Diese Woche mußte endlich in Sachen Aufenthalt hingeklotzt werden. Besuch beim Anwalt. Erstmal 180 Dollar loswerden. Aber hinterher hatte ich den Eindruck, schlauer zu sein. Das Gefühl gibt einem ein Anwalt imemr und Anwälte sind grundsätzlich etwas, dem man mit Mißtrauen begegnet. Zumindest geht es mir so. Er legte mir einen Plan zurecht. Ihm sei seit 1984 noch kein Visum verweigert worden. Das klingt gut, aber nachprüfen kann ich das nun mal nicht. Tausende von Dollars wird das kosten, egal ob es klappt oder nicht. Die Versuchung ist natürlich groß, den Weg zu wählen, den auch die Angehörigen der Fufu-Länder wählen. Einfach hier bleiben, who cares? Aber so wollen wir gar nicht anfangen. In der Vorbereitung liegt das Erfolgsrezept. Nun wird es ernst, nun geht der Kampf los. Und es ist nicht übertrieben, wenngleich es keine Mission Impossible ist. Und schon wieder gilt: It's up to you. Einerseits beruhigend, denn man hat es selbst in der Hand, andererseits wird es Nerven kosten und nicht zu knapp, denn Mißerfolg kommt einem teuer zu stehen. Danach in halber Nacht noch zu Home-Depot und wie ein Kranker den Benz mit Baumaterial überladen, während man die vielen Mexikaner, die sich die Füße plattstehen abwimmelt, selbst allerdings seine Visitenkarten an die verteilt, die etwas wichtiger aussehen und nachfragen, was man so macht...

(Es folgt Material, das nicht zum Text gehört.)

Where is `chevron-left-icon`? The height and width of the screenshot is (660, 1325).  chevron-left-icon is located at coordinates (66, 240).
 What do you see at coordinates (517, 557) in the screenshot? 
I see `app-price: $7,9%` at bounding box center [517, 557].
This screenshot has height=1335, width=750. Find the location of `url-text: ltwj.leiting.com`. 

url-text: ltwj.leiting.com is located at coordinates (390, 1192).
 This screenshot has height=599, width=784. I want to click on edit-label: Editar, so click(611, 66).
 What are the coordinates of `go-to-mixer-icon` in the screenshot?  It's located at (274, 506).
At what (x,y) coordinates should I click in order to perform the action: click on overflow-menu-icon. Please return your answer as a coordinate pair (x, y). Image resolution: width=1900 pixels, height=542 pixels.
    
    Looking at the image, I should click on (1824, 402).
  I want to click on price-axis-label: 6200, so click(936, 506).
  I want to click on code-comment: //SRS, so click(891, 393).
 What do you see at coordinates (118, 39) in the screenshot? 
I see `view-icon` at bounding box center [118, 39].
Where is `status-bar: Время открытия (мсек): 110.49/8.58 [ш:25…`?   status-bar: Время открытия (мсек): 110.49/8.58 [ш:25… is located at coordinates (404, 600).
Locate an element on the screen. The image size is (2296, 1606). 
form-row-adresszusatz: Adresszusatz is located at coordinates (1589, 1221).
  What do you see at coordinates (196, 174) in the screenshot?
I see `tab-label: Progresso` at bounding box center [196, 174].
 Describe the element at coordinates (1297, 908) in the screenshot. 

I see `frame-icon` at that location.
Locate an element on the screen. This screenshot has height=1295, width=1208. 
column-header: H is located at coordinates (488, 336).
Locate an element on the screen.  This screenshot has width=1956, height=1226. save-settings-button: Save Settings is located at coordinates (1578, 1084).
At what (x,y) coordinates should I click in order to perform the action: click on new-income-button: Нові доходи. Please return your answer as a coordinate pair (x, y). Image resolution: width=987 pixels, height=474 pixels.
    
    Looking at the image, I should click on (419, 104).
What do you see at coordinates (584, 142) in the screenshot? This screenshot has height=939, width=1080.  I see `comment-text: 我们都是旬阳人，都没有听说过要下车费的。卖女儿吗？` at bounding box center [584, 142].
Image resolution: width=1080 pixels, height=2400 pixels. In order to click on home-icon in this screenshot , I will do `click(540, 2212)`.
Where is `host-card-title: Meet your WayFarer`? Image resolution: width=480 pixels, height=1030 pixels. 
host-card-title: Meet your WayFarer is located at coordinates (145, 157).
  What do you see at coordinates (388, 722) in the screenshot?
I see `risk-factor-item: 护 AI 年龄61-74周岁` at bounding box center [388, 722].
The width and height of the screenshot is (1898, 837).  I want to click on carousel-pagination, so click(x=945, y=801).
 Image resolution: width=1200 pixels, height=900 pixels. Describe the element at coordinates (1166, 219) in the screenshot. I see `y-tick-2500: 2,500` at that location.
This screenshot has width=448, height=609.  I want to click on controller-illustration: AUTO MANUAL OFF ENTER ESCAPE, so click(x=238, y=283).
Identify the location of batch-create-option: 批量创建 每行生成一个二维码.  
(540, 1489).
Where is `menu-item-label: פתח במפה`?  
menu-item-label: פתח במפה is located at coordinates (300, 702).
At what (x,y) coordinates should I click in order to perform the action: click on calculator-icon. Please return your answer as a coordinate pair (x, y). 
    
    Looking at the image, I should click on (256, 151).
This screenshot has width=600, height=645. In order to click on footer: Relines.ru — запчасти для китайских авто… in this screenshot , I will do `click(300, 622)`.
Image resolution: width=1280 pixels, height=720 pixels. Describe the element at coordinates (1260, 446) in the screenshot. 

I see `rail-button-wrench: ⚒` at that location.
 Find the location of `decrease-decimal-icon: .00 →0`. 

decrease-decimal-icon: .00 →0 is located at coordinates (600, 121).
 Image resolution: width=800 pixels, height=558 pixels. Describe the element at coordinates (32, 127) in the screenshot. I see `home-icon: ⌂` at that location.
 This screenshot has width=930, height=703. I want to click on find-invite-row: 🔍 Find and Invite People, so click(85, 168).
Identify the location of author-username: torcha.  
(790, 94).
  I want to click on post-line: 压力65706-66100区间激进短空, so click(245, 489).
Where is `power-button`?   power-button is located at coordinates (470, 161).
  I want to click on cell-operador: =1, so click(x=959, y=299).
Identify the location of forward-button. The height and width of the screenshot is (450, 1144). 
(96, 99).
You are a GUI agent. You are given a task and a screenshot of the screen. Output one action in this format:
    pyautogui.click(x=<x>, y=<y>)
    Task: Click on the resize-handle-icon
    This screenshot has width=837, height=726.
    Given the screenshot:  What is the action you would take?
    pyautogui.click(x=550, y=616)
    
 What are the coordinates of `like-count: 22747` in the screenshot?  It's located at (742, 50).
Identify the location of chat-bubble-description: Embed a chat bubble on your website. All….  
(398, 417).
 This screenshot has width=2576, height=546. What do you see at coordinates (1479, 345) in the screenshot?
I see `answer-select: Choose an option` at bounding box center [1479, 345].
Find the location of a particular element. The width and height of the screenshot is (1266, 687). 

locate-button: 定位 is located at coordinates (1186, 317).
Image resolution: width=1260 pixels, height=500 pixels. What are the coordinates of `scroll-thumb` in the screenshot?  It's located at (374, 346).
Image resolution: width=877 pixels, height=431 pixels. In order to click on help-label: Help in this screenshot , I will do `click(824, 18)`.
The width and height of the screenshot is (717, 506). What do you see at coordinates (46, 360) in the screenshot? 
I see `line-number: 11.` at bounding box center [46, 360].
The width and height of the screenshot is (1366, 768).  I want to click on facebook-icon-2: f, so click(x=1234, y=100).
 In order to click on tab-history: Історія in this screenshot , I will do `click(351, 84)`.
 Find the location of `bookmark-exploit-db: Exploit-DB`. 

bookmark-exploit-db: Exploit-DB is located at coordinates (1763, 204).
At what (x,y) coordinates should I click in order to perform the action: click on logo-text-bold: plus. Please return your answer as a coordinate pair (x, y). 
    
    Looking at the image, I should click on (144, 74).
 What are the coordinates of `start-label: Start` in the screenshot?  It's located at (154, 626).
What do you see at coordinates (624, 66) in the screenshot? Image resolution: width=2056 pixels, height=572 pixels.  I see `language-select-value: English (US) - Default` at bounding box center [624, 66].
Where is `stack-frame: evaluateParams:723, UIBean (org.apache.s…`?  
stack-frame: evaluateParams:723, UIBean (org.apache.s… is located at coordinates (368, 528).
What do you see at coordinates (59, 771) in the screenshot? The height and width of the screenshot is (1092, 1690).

Völlig ausgelaugt läuft man dann im Roten Löwen ein zu seiner Lieblingsbedienung und bringt ihr bei, wie man eine Kirschgoiß anmixt.

Nach dem Kampfe geht das ganze Regiment
Ins Quartier, in nächste Dorfhauselement
Und beim Wirte, das Geflirte
Mit den Madeln und des Wirtes Töchterlein...

Eigentlich müßte man tausend Sachen erledigen, andererseits ist man 12 Stunden am Tag damit beschäftigt, daß auch das dafür nötige "Kapital" vorhanden ist. Der Tag müßte 48 Stunden haben und das wäre immer noch knapp. Ich holte mir bei meinem alten Herrn den Segen ab, den letzten Versuch zu starten, etwas Vernünftiges anzufangen. Wenn es hier nicht klappt, klappt es nirgendwo, dann geh ich nach Deutschland zurück und leg mich in die soziale Hängematte. Seine Antwort war positiv, die Bemerkung, es gäbe in Deutschland keine soziale Hängematte mehr gab es gratis dazu. Vogel, friß oder stirb...
Darum wird sich in den nächsten Monaten alles drehen. Per aspera ad astra, so steht es auf irgendeiner der Banknoten hier. Tough times don't last, tough people do, wie Frank sagte. Nun wird sich's zeigen.